How you want your letter signed:  Mark Beshel

Jumping Bristletail

Dear Mark,
This is a Jumping Bristletail in the family Machilidae which we identified on BugGuide.  Bristletails are primitive insects and according to BugGuide the habitat is:  “outdoor grassy or wooded environments: under bark, in leaf litter, rock crevices, or under stones; not normally found in homes, does not breed indoors, and not considered a pest”

Subject:  Moth caterpillar?
Geographic location of the bug:  Central Mexico
Date: 10/03/2021
Time: 08:24 PM EDT
Your letter to the bugman:  Hello bugman! I found this beautiful guy while sweeping the back porch. I know he must turn into something gorgeous 💚 so I’m wondering what he is, what he eats, and where would be the best place to put him?
How you want your letter signed:  Emma


Dear Emma,
This is a Hornworm in the family Sphingidae, but we are uncertain of the species.  We will attempt additional research but we are posting your image in the hopes that one of our readers (Bostjan are you reading?) can provide a species identity.  We suspect this individual is pre-pupal and that it was searching for an appropriate location for pupation.

Subject:  What’s this bug
Geographic location of the bug:  Maryland back yard Harford co
Date: 10/04/2021
Time: 08:15 AM EDT
Your letter to the bugman:  Found this dead bug in the yard never seen one before looks like it came from nars
How you want your letter signed:  G8R8RALL

Dead Male Dobsonfly

Dear G8R8RALL,
Your image of a male Dobsonfly corpse is quite impressive, but living male Dobsonflies are even more impressive.  Despite their fierce appearance, they are perfectly harmless, though the female Dobsonfly can bite (no venom) with her considerably smaller mandibles.  The larvae of Dobsonflies are known as Hellgrammites, and they might also bite.  They are considered prize bait by fishermen.

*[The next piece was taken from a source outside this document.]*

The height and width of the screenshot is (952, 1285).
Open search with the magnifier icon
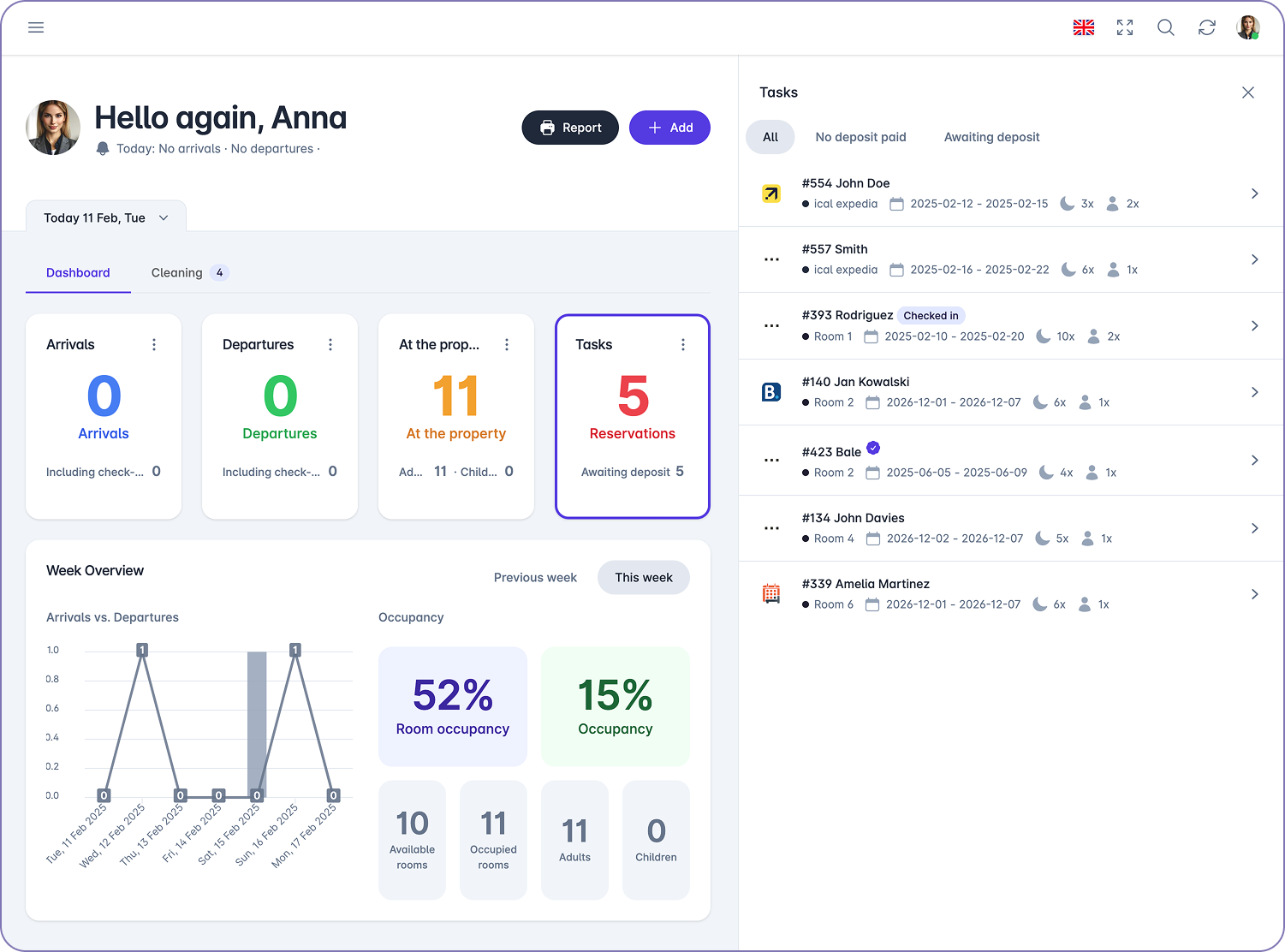click(1166, 27)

Thank you so much are They prevalent in Maryland literally this is the first one I’ve ever seen definitely never seen a live one how do they where do they hang out and how can you find them and thank you very much again

Hello again G8R8RALL,
Our original response contained links to additional postings on our site that should answer your questions.

Subject:  Caterpillar eating rhubarb
Geographic location of the bug:  Lancaster, PA
Date: 10/03/2021
Time: 10:06 PM EDT
Your letter to the bugman:  These caterpillars are devastating our rhubarb.    Any idea what they are?
How you want your letter signed:  Joe

Yellow-Striped Armyworm

Dear Joe,
This looks like a Yellow-Striped Armyworm,
Spodoptera ornithogalli, which is pictured on BugGuide.  The Yellow-Striped Armyworm is not listed on the Pacific Northwest Insect Management Handbook of rhubarb pests, but two other members of the genus are listed.  Armyworms and Cutworms are often general feeders and it is sometimes difficult to get a comprehensive listing of all the plants they will feed upon.

Subject:  What is this monstrosity
Geographic location of the bug:  Phoenix Arizona
Date: 10/02/2021
Time: 08:40 PM EDT
Your letter to the bugman:  I’m generally afraid of insects and i saw this thing and almost died of fright. Just want to know who my almost killer is. Btw thats almost the size of my palm…

How you want your letter signed:  Scared of bugs

Achemon Sphinx

Dear Scared of Bugs,
This Achemon Sphinx Moth is perfectly harmless.  It cannot sting nor bite.